**Исходный текст**
·····

А. Сахаров (редактор) - Исторические портреты. 1762-1917. Екатерина II — Николай II
Не останавливаясь на подробностях участия Николая в суде и следствии над декабристами, укажем только на его решающую роль в вынесении смертного приговора пяти членам тайного общества. На протяжении всех шести месяцев, пока длилось следствие, Николай не раз публично заявлял, что удивит мир своим милосердием. Однако в душе он, видимо, с самого начала вынашивал мысль о смертной казни зачинщикам заговора и активным участникам восстания. Еще 6 июня 1826 г., за три дня до получения от Верховного уголовного суда его решения, Николай писал Константину: «В четверг (3 июня) начался суд со всей подобающей торжественностью. Заседания идут без перерыва с десяти часов утра до трех часов дня, и несмотря на это, я еще не знаю, приблизительно к какому числу может кончиться. Затем последует казнь — ужасный день, о котором я не могу думать без содрогания. Предполагаю произвести ее на эспланаде крепости». Это письмо, где речь идет не только о казни как решенном деле, но и о месте приведения ее в исполнение, не оставляет сомнений в том, что решение было принято Николаем еще до окончания судебного разбирательства. Однако император сделал все возможное, чтобы создать впечатление, что не он, а суд был инициатором смертной казни. В подписанном 10 июня докладе Верховного уголовного суда все подсудимые были разделены на разряды по степени их вины. Пять декабристов — П. И. Пестеля, К. Ф. Рылеева, С. И. Муравьева-Апостола, П. Г. Каховского, М. П. Бестужева-Рюмина — суд поставил вне разрядов, приговорив их к смертной казни четвертованием. Тридцать одного декабриста, отнесенного к первому разряду, присудили к смертной казни через отсечение головы. Получив доклад суда, Николай заменил смертную казнь для первого разряда каторжными работами и несколько смягчил наказания по другим разрядам. О тех же, кто был поставлен вне разрядов, Николай писал в указе, данном Верховному уголовному суду 10 июня: «Участь преступников „…“, кои по тяжести их злодеяний поставлены вне разрядов и вне сравнения с другими, предаю решению Верховного уголовного суда и тому окончательному постановлению, какое о них в сем суде состоится».

·····

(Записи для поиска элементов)

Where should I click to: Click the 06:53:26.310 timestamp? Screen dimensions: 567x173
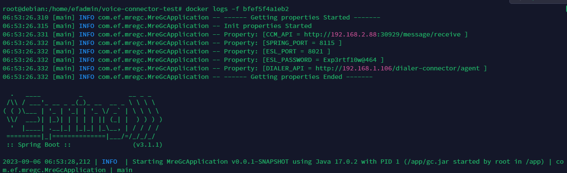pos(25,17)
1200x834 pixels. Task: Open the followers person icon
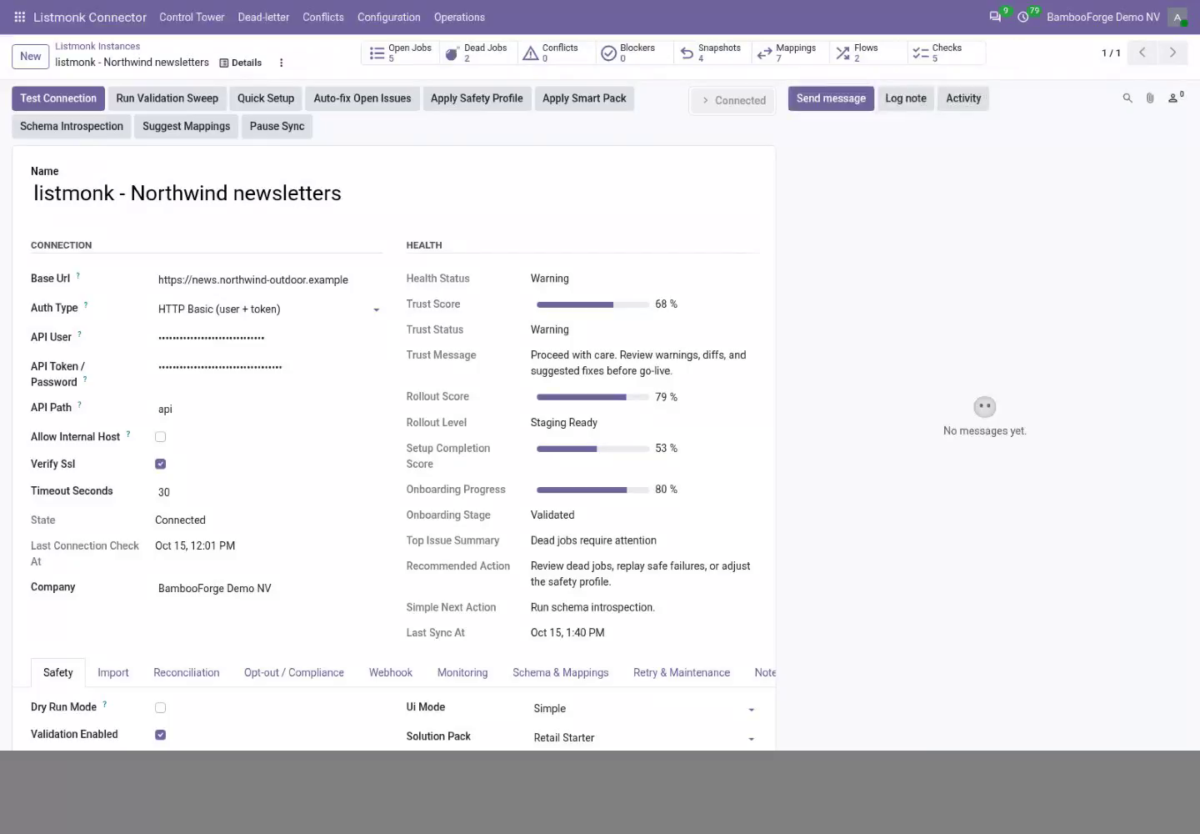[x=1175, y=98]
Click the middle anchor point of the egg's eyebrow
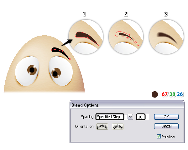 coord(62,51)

·····

**Что нужно сделать**
A - Перескажите короче абзац текста о суде над декабристами, который начинается словами «Не останавливаясь на подробностях», и сохраните его основные факты.
B - Переименуйте «eyebrow» в «eye» в записях, начиная со строки с «Click the middle» и до конца записей, а все остальное оставьте без изменений; изображения в ответ не включайте.
Текст и записи никак не связаны между собой.

**Ожидаемые ответы**
A -
Николай сыграл решающую роль в вынесении смертного приговора пяти членам тайного общества. Полгода, пока шло следствие, он публично обещал удивить мир милосердием. При этом он, видимо, с самого начала думал о казни зачинщиков.

6 июня 1826 г., за три дня до получения решения Верховного уголовного суда, он написал Константину. В письме казнь упоминалась как решенное дело, а местом ее проведения была названа эспланада крепости. Значит, решение было принято еще до окончания суда. Однако император старался показать, что инициатором казни был суд.

В докладе суда от 10 июня подсудимые были разделены на разряды. Пестель, Рылеев, Муравьев-Апостол, Каховский и Бестужев-Рюмин оказались вне разрядов и были приговорены к четвертованию. Тридцать одного человека из первого разряда приговорили к отсечению головы. Николай заменил им казнь каторжными работами и смягчил наказания по другим разрядам. Участь пятерых он в указе от 10 июня оставил на решение суда.

B -
Click the middle anchor point of the egg's eye
 coord(62,51)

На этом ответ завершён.